Isabelle l’apperçoit, veut sauter à bas de son lit, pour lui ôter les moyens de profiter de sa situation, en lui en fournissant de nouveaux : il arrive assez tôt pour l’en empêcher ; elle veut repousser une main fourvoyée, en présentant le bras le plus séduisant. Son esprit n’est pas assez maître de son cœur, pour réprimer les licences de son amant, sa modestie combat foiblement son amour ; sa vertu effrayée du risque qu’elle court, est prête à succomber par la crainte qu’elle a d’être séduite ; elle devient foible, son amant entreprenant ; Isabelle est sans secours, Blaise a la force en partage : il profite de l’ascendant qu’il a sur elle pour lui montrer sa foiblesse : la crainte se mêle au sentiment de la volupté ; la beauté qu’on intimide, et le premier pas qui conduit au plaisir est bientôt suivi d’un second qui mène au bonheur.

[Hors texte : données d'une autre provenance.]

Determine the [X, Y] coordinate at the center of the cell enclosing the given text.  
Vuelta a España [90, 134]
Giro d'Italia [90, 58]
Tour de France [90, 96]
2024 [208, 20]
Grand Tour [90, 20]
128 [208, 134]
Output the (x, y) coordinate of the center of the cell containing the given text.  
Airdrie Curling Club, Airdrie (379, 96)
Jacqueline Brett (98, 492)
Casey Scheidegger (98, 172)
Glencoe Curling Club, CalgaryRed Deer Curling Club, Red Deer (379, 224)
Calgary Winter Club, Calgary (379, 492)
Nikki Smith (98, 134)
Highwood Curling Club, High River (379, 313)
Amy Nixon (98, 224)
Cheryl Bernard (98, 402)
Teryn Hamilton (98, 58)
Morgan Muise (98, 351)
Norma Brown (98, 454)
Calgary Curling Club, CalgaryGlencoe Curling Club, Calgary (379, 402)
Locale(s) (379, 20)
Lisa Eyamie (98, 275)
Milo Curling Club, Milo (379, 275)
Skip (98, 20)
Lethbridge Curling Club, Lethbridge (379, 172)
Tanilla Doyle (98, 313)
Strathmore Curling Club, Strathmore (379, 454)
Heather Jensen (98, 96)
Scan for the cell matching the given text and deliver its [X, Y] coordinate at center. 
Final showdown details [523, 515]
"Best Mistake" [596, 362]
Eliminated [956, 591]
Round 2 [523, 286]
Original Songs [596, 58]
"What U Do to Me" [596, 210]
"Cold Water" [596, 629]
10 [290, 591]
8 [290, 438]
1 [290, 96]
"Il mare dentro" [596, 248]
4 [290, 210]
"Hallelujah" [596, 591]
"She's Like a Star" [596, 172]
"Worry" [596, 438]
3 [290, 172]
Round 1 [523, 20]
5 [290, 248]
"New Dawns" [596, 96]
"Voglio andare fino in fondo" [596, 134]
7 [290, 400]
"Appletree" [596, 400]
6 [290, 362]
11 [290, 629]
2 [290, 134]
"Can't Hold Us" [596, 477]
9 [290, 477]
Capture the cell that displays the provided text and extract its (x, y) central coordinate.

Blaise est heureux, les dieux vont jalouser son sort ; il égale celui de la divinité ; l’amour le couvre de fleurs, et le plaisir tient la corbeille : il touche à ce moment qui précède celui de la jouissance ; il est heureux, parce qu’il n’a pas fait d’efforts pour le devenir. Mais il est un terme à la volupté, comme il en est un aux douleurs.

Blaise, fatigué du poids de sa félicité, s’endort au sein des plaisirs. La nature n’est pas infaillible, elle est chez tous les hommes bien au-dessous des desirs ; mais l’art vient à l’appui de sa foiblesse ; Blaise a besoin d’un expédient qui laisse jouir son amante de la douce illusion des sens ; il emploie ce merveilleux secret, et prolonge ainsi, par un stratagême innocent, la douce erreur d’une sensation délicieuse : Isabelle ferme ses beaux yeux, et se prête autant qu’il est possible à la douceur d’un songe qui ressemble tant à la réalité, et cherchant à se tromper soi-même, parvient à faire croire à son amant, qu’elle n’est pas instruite de la ruse.

Philémont, éveillé par un léger bruit, vient avec Beaucis, son épouse, à l’appartement de leur fille ; il voit la porte entr’ouverte, et témoignant sa surprise, Beaucis croit le rassurer en lui montrant la clef. — Vous avez la clef, lui dit-il, mais il a trouvé la serrure.